■ RECORD SET:
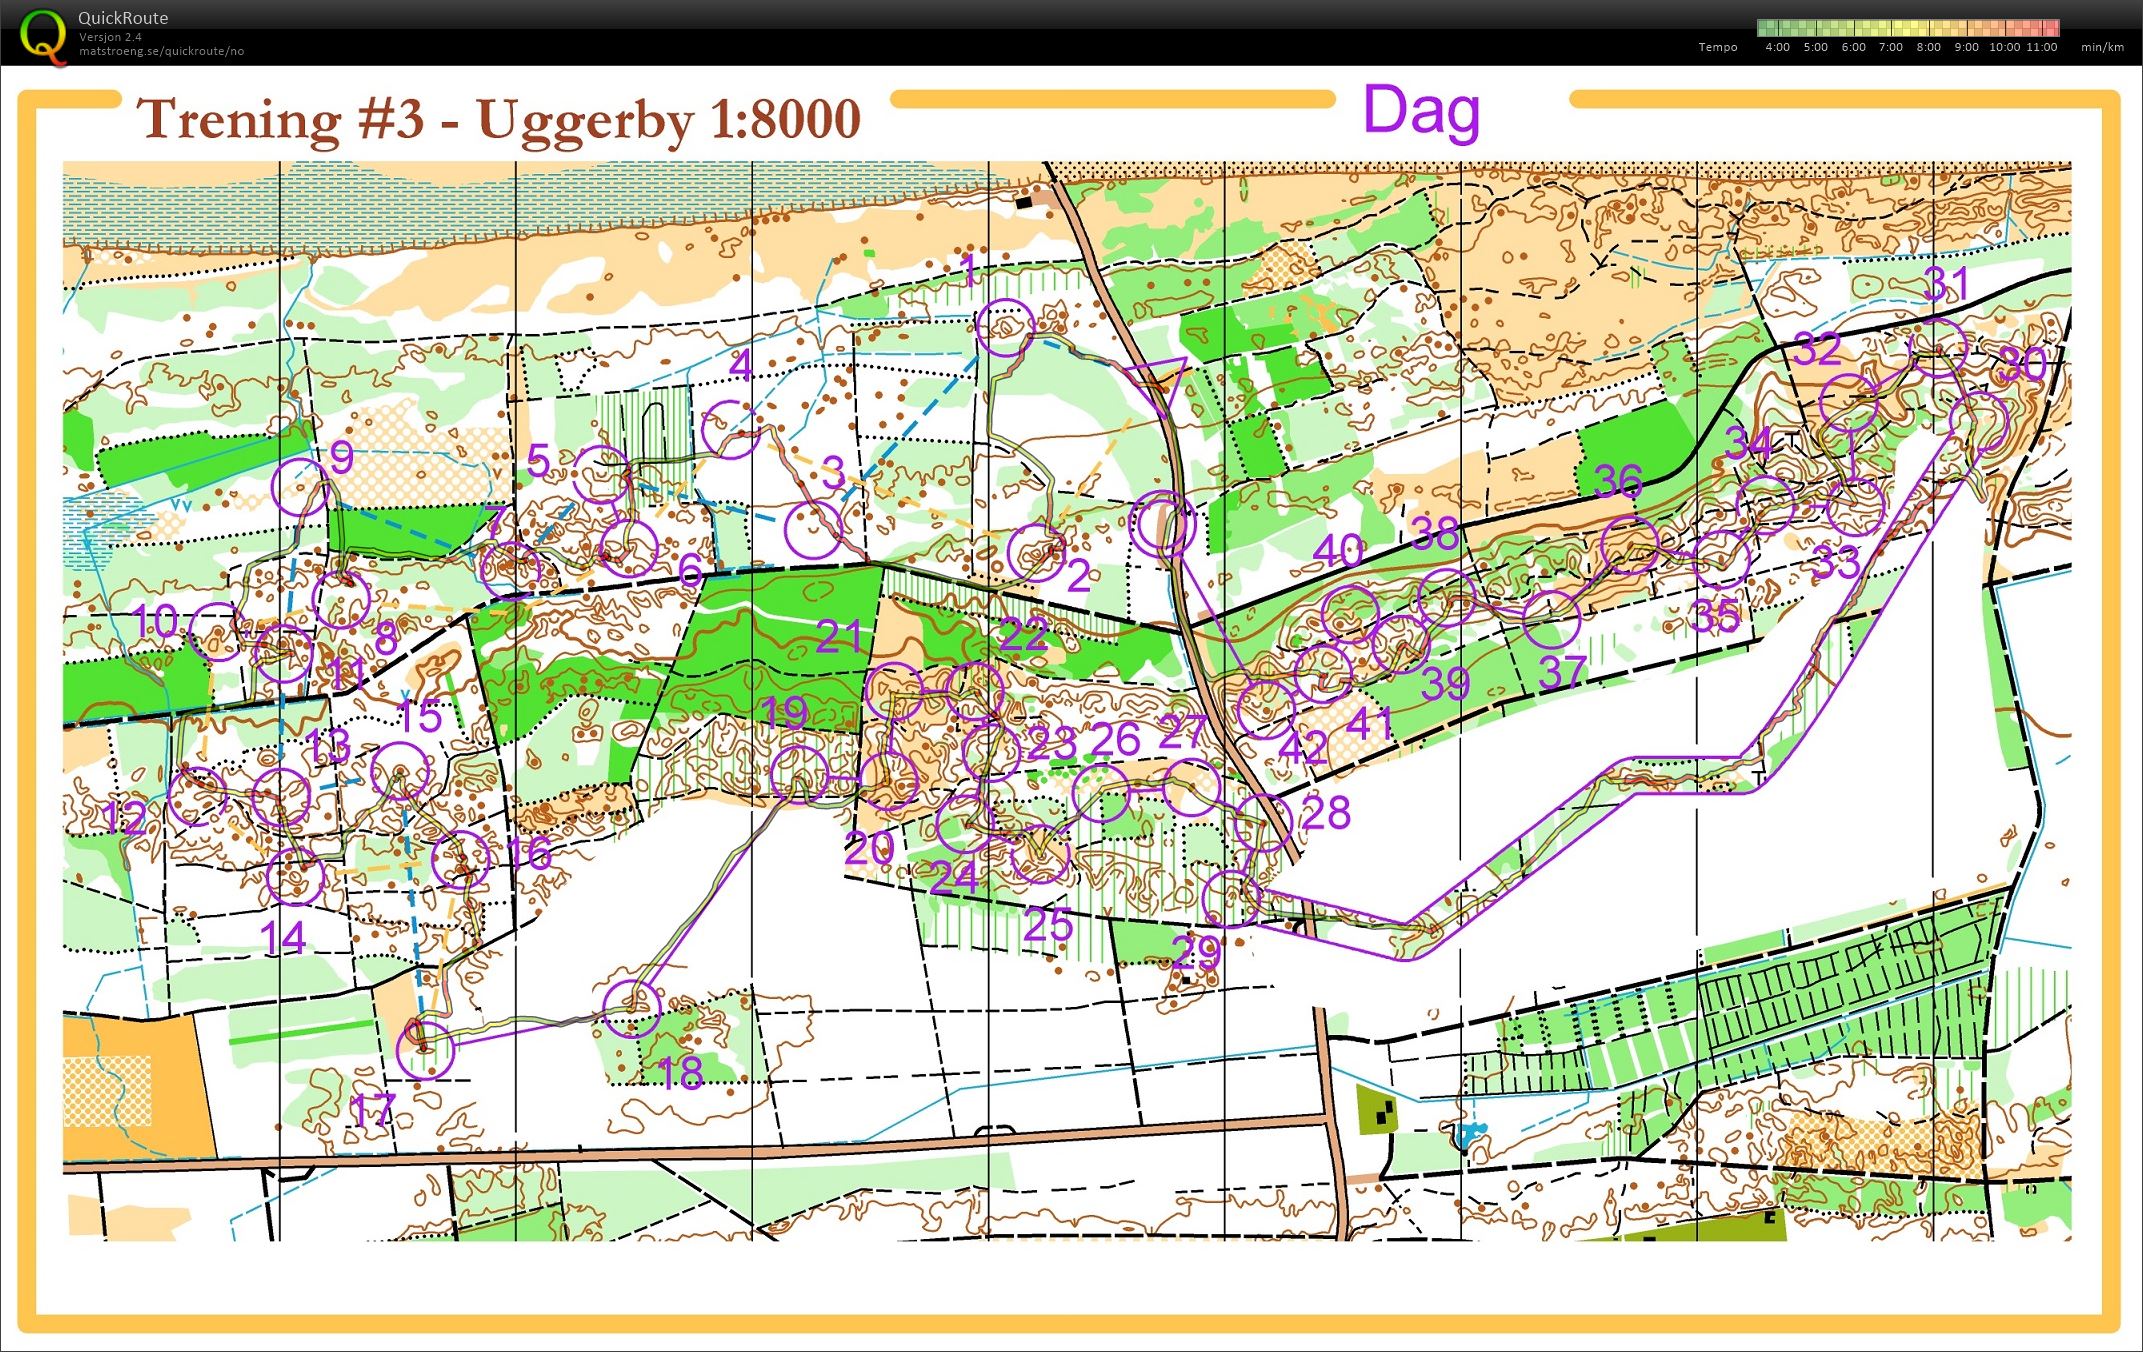
Task: Click the green end of the Tempo gradient
Action: point(1763,26)
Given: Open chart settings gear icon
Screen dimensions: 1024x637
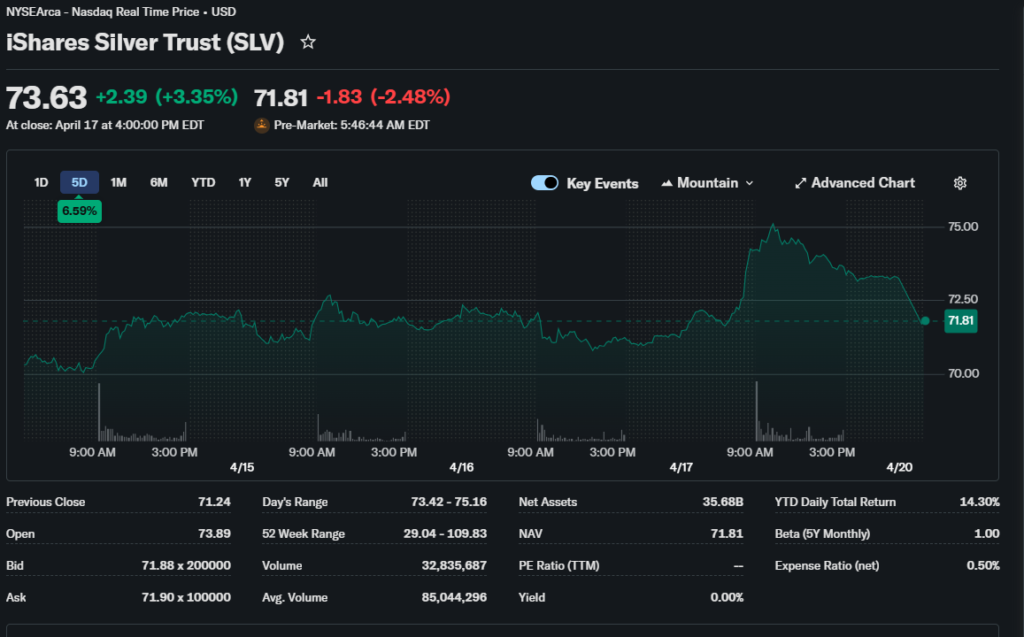Looking at the screenshot, I should click(960, 183).
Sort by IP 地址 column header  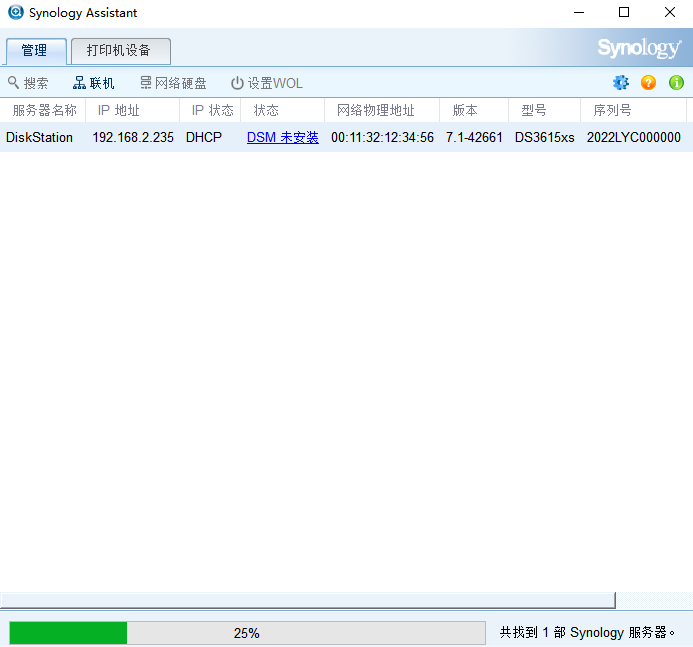click(118, 110)
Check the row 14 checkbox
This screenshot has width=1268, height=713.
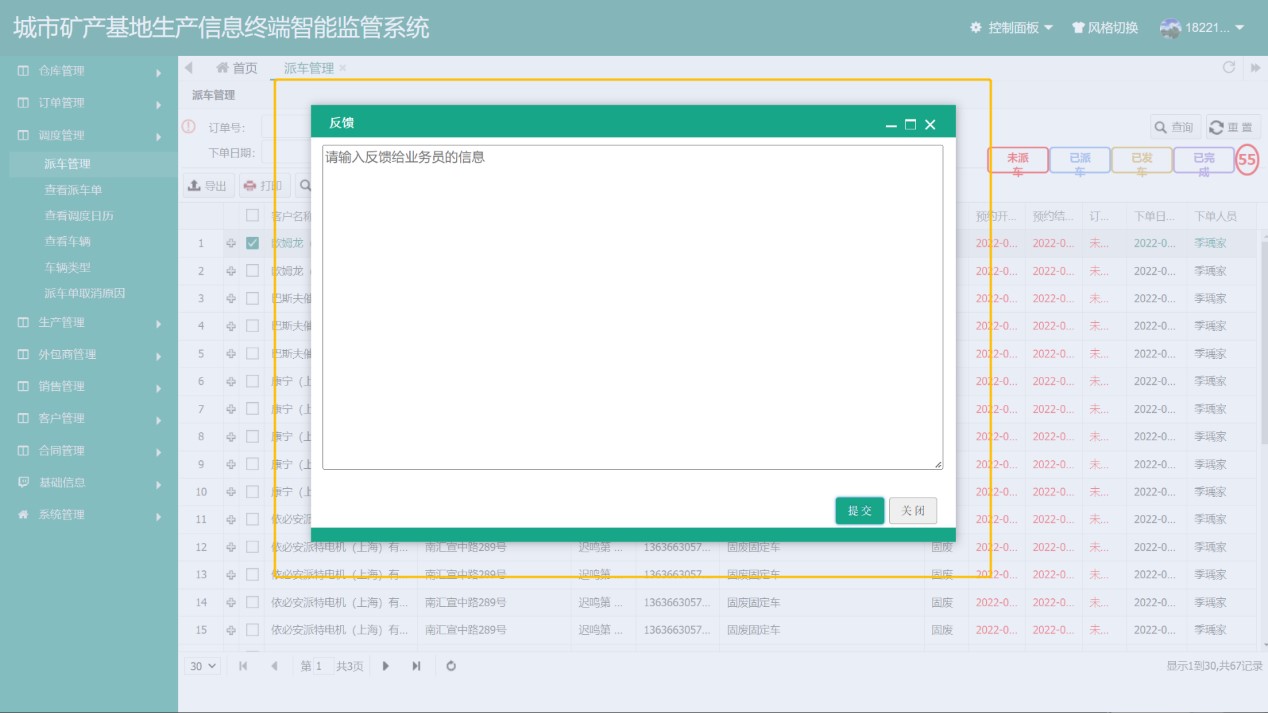pos(252,602)
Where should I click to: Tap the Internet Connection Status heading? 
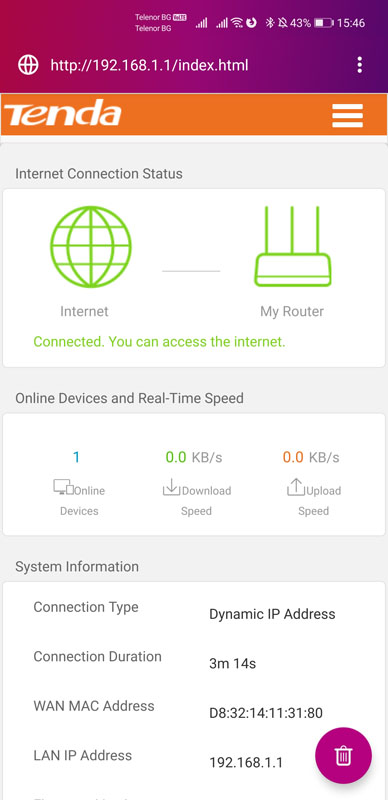pos(99,173)
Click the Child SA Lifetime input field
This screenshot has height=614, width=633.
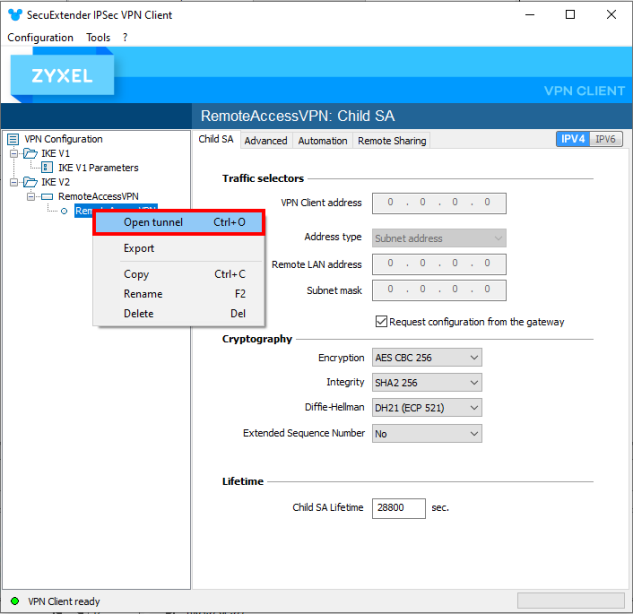point(398,508)
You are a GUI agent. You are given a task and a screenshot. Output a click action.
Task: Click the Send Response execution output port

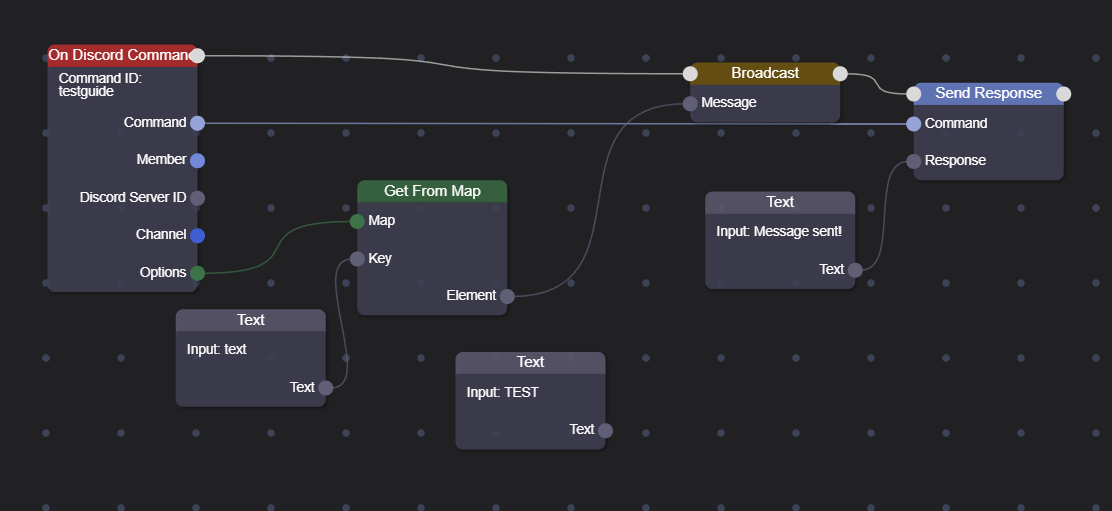coord(1064,94)
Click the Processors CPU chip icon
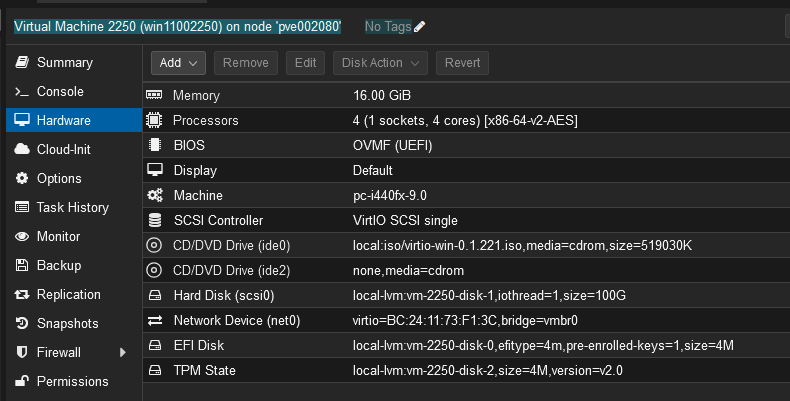This screenshot has height=401, width=790. 155,120
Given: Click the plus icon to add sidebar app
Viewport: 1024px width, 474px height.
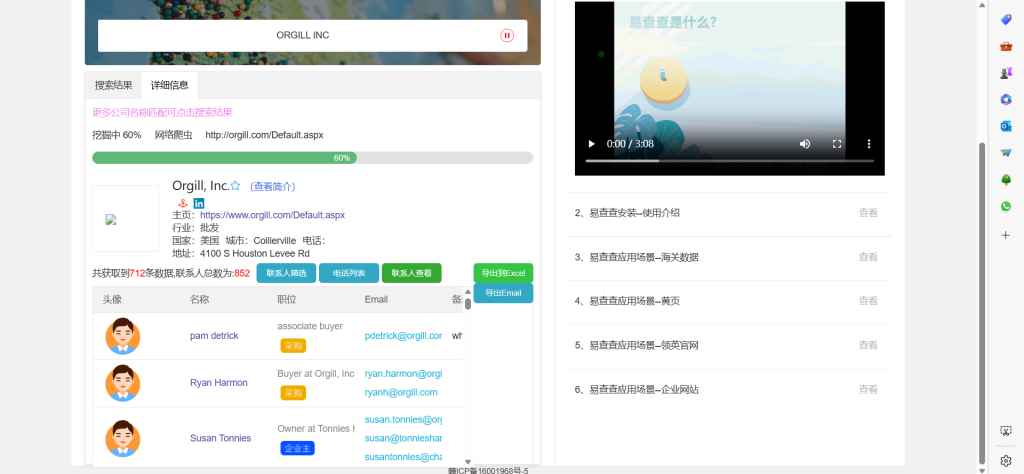Looking at the screenshot, I should pos(1006,235).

■ AIM OF THE EXERCISE: Render the lines of the rows above as a JSON list of strings, one string per line and omitting blank lines, starting with the line that contains "Check the row 14 checkbox" and continuing through the line that contains "This screenshot has height=401, width=790.", both included. Leave the pictures out of the answer.

■ REPLY TO THE TASK:
[
  "Check the row 14 checkbox",
  "This screenshot has width=1268, height=713.",
  "pos(252,602)",
  "Where should I click to: Tap the Internet Connection Status heading? ",
  "pos(99,173)",
  "Click the Child SA Lifetime input field",
  "This screenshot has height=614, width=633.",
  "point(398,508)",
  "You are a GUI agent. You are given a task and a screenshot. Output a click action.",
  "Task: Click the Send Response execution output port",
  "coord(1064,94)",
  "Click the Processors CPU chip icon",
  "This screenshot has height=401, width=790. 155,120"
]